Anjum48 commented 1 year ago

Bug Report

I am using AsyncGraphDatabase to build a database asynchronously. My code pulls data from many RSS feeds and writes certain components to the database. Each feed can be treated individually, hence the async approach. The feeds are first successfully downloaded (non-async) and put into a list of tasks, so I know it's not some HTTP error.

If I process a small batch of tasks (100), my code usually runs fine - everything runs asynchronously and I'm seeing lots of CPU utilization and the expected speedup. However, when I run on the full list (1500+), I run into this error:

Traceback (most recent call last):
  File "/home/anjum/github/tapesearch/run_feed_updater.py", line 160, in <module>
    asyncio.run(main2(urls))
  File "/home/anjum/opt/python-3.10.8/lib/python3.10/asyncio/runners.py", line 44, in run
    return loop.run_until_complete(main)
  File "/home/anjum/opt/python-3.10.8/lib/python3.10/asyncio/base_events.py", line 649, in run_until_complete
    return future.result()
  File "/home/anjum/github/tapesearch/run_feed_updater.py", line 128, in main2
    await f
  File "/home/anjum/opt/python-3.10.8/lib/python3.10/asyncio/tasks.py", line 571, in _wait_for_one
    return f.result()  # May raise f.exception().

#### [Records shown]
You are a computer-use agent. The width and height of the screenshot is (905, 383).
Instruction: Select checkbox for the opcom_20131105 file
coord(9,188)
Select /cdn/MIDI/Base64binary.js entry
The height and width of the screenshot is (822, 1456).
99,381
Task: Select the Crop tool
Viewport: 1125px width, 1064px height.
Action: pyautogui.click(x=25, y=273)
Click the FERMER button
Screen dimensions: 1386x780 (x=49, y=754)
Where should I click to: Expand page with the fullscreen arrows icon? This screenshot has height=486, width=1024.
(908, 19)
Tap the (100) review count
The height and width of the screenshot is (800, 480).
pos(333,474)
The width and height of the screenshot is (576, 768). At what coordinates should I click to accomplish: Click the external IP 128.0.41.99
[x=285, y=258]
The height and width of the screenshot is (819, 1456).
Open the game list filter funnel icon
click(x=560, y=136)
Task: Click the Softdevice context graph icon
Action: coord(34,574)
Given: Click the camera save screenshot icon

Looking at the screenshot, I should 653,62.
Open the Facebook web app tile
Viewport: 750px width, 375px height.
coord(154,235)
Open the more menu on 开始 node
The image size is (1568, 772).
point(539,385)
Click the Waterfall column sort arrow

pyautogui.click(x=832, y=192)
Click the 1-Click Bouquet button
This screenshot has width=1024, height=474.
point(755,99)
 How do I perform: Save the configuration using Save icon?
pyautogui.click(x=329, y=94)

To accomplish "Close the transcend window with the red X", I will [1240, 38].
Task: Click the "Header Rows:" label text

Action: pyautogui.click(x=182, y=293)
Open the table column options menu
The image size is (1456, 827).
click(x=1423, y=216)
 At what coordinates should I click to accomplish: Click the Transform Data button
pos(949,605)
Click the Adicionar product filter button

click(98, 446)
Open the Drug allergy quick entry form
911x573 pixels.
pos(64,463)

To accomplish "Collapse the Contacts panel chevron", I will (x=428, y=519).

#### [Tasks to complete]
1: Answer these about the bug report:
(a) Which class does the user rely on to build the database asynchronously?
(b) How many tasks are in the small batch that usually runs fine?
(c) What call is passed to asyncio.run in run_feed_updater.py?
2: Summarize the bug report in two sentences.
3: According to the bug report, why is the user sure the error is not an HTTP error?
The rows come from a separate source unrelated to the bug report.

#### [Answers per task]
1:
(a) AsyncGraphDatabase
(b) 100
(c) main2(urls)

2: The user builds a database asynchronously with AsyncGraphDatabase from many RSS feeds, which are downloaded first and put into a list of tasks. A batch of 100 tasks usually runs fine with the expected speedup, but the full list of 1500+ produces an error.

3: The feeds are first downloaded successfully, in a non-async step, before they are put into the list of tasks.